I have met many clients recently who continue to struggle with the new era of “Digital Darwinism” where technology, society, and business models rapidly evolve and change. The customer experience part is often something that is a work in progress, as they struggle to get marketing, technology and operations aligned for that utopian digital customer engagement.
Because of the nature of our business, many clients ask us about digital customer engagement including: How to do we use social media? Do we need an app? Do we need an expensive technology program to bring together all our customer systems into a single customer view?
Getting to the truth is far simpler. We always ask our clients to tell us about their customer journey. This is from both from an offline and digital perspective and includes all touchpoints and interactions. This is a critical starting point for any strategy focused on digital customer engagement.
The Rationale for Change
Every day we come across many organisations that are seeking to become “more digital” and when we explore this aspiration with clients further, it’s really about developing a new viewpoint focused on improved customer experiences with their digitally evolving customer base. This is a great catalyst that often brings a collective burning ambition of digital transformation to the rest of the business.

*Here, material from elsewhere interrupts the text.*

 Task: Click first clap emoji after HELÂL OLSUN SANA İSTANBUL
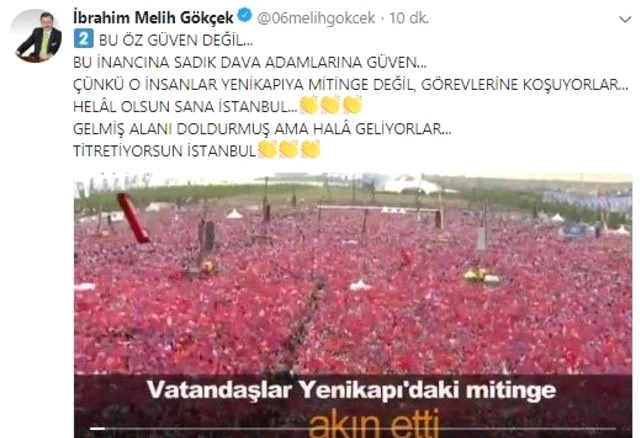(309, 105)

While digital transformation isn’t an end-game clients quickly realise it’s a continuous and iterative journey. It’s learning about the relationship between technology and customer engagement, and how technology can substantially improve the customer experience (CX) and improve backend operations.
Five Steps to Boost your Digital Customer Experience and Drive your Business
1. Educate your business about the desired customer journey.
You need to get the entire business on the same page. This is a non-negotiable. If your technology program isn’t delivering the right solution for your desired customer journey, then it’s the wrong investment. Use it as a blueprint for strategic program of organisational change across all teams from marketing to technology and operational teams.
2. Unpack your customer understanding further.
Make it a priority to get intimate and define the persona of your customers. What are the key physical and technical touch points interacting with your business and how do you measure their experience? What are your customer’s expectations, what do they value? The level of granularity is really important to understand to help your organisation to focus on the right things and also tell you the things you don’t know.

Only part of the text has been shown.